*Exercise:* When you reproduce the listing below, keep every entry exactly as written.

*Material provided:*
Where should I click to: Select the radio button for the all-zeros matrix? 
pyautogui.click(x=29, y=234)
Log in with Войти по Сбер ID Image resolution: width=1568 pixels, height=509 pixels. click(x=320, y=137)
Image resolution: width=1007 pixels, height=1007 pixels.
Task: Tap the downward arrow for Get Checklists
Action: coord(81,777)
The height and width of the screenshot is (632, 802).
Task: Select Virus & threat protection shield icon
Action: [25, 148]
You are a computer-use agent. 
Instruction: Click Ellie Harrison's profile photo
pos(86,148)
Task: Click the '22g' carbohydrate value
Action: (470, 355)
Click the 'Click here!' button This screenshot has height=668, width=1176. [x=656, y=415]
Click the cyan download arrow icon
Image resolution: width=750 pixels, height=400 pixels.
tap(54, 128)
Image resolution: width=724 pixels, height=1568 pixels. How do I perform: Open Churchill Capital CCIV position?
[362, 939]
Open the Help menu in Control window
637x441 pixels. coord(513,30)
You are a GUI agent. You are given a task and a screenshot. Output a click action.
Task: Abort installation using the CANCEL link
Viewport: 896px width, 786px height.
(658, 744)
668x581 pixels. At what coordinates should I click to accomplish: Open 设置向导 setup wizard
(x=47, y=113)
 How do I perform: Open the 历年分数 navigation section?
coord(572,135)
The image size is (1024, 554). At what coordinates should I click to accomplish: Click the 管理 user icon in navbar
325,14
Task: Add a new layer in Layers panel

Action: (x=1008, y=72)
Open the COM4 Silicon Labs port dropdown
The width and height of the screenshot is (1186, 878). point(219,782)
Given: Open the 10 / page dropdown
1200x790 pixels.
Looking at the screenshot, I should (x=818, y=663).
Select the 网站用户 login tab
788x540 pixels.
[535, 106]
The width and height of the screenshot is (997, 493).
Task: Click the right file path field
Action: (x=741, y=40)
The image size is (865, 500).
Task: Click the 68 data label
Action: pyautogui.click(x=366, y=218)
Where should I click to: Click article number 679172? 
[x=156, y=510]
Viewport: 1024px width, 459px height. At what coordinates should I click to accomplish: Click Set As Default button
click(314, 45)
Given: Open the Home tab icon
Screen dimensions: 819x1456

*Output below:*
Where should I click to: Select the radio button for the all-zeros matrix? 
pyautogui.click(x=29, y=234)
Log in with Войти по Сбер ID Image resolution: width=1568 pixels, height=509 pixels. click(x=320, y=137)
Image resolution: width=1007 pixels, height=1007 pixels.
Task: Tap the downward arrow for Get Checklists
Action: coord(81,777)
The height and width of the screenshot is (632, 802).
Task: Select Virus & threat protection shield icon
Action: [25, 148]
You are a computer-use agent. 
Instruction: Click Ellie Harrison's profile photo
pos(86,148)
Task: Click the '22g' carbohydrate value
Action: (470, 355)
Click the 'Click here!' button This screenshot has height=668, width=1176. [x=656, y=415]
Click the cyan download arrow icon
Image resolution: width=750 pixels, height=400 pixels.
tap(54, 128)
Image resolution: width=724 pixels, height=1568 pixels. How do I perform: Open Churchill Capital CCIV position?
[362, 939]
Open the Help menu in Control window
637x441 pixels. coord(513,30)
You are a GUI agent. You are given a task and a screenshot. Output a click action.
Task: Abort installation using the CANCEL link
Viewport: 896px width, 786px height.
(658, 744)
668x581 pixels. At what coordinates should I click to accomplish: Open 设置向导 setup wizard
(x=47, y=113)
 How do I perform: Open the 历年分数 navigation section?
coord(572,135)
The image size is (1024, 554). At what coordinates should I click to accomplish: Click the 管理 user icon in navbar
325,14
Task: Add a new layer in Layers panel

Action: (x=1008, y=72)
Open the COM4 Silicon Labs port dropdown
The width and height of the screenshot is (1186, 878). point(219,782)
Given: Open the 10 / page dropdown
1200x790 pixels.
Looking at the screenshot, I should (x=818, y=663).
Select the 网站用户 login tab
788x540 pixels.
[535, 106]
The width and height of the screenshot is (997, 493).
Task: Click the right file path field
Action: (x=741, y=40)
The image size is (865, 500).
Task: Click the 68 data label
Action: pyautogui.click(x=366, y=218)
Where should I click to: Click article number 679172? 
[x=156, y=510]
Viewport: 1024px width, 459px height. At what coordinates should I click to accomplish: Click Set As Default button
click(314, 45)
Given: Open the Home tab icon
Screen dimensions: 819x1456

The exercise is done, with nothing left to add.